Nokod’s Approach: Adaptive Intelligence for a Dynamic Threat
Nokod Security has built its AI governance capabilities specifically around the realities of how enterprises actually deploy AI agents today-chaotically, rapidly, and across multiple platforms simultaneously.
At the foundation is comprehensive agent discovery and inventory. Nokod automatically maps every copilot, flow, and AI model across supported environments, including Microsoft Copilot Studio and Salesforce Agentforce. It tracks ownership, access permissions, data connections, and model dependencies-giving security teams the living map of their AI landscape that they currently lack.
Critically, Nokod goes beyond static discovery to offer what it calls Adaptive Agent Security: a real-time protection layer that learns the behavioral baseline of each individual agent, then continuously monitors for deviations. Rather than relying on static rules-which are impractical to define for the thousands of unique agents in a large enterprise-Nokod’s adaptive engine profiles each agent’s normal behavior and triggers alerts when something goes off-script.

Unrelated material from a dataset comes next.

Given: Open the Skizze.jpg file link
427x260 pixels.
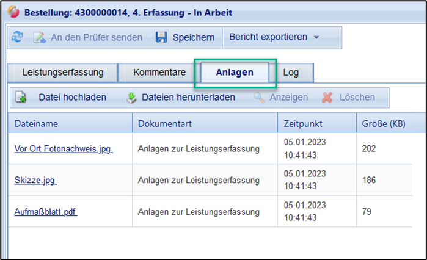Looking at the screenshot, I should pyautogui.click(x=35, y=180).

The platform protects against the specific threats that AI agents face:
• Prompt injection and manipulation: Blocking malicious instructions before they can alter agent behavior.
• Data leakage: Real-time detection and prevention of sensitive data flowing to unauthorized destinations.
• Command abuse: Identifying when agent tools are being misused, misfired, or misinterpreted.
• Insecure calls and risky webhooks: Continuous scanning for unencrypted communications and unauthorized external triggers.
Governance as a Competitive Advantage
Organizations that invest in enterprise AI governance now are positioning themselves for a significant competitive advantage. The ability to deploy AI agents rapidly and confidently-knowing that security guardrails are in place-is a material differentiator in an environment where many enterprises are still paralyzed by uncertainty about AI risk.
Regulatory requirements are also accelerating. The EU AI Act, SEC cybersecurity disclosure rules, and industry-specific regulations like HIPAA and PCI-DSS all have implications for organizations deploying AI agents in production environments. Demonstrating control and governance over AI systems will increasingly be a compliance requirement, not just a best practice.
Conclusion
The agentic AI era is already here. Enterprises that wait for their existing security tools to catch up with the pace of AI agent deployment are accepting a risk they cannot afford. The combination of dynamic behavior, citizen development, broad data access, and prompt injection vulnerabilities creates a threat profile that demands a fundamentally different security approach.
Platforms that deliver true enterprise ai governance-with adaptive, real-time protection that learns and evolves alongside the agents it governs -represent the only sustainable answer to this challenge. Nokod Security is built by AppSec veterans who understand this problem from the inside out, and its platform reflects that depth of expertise.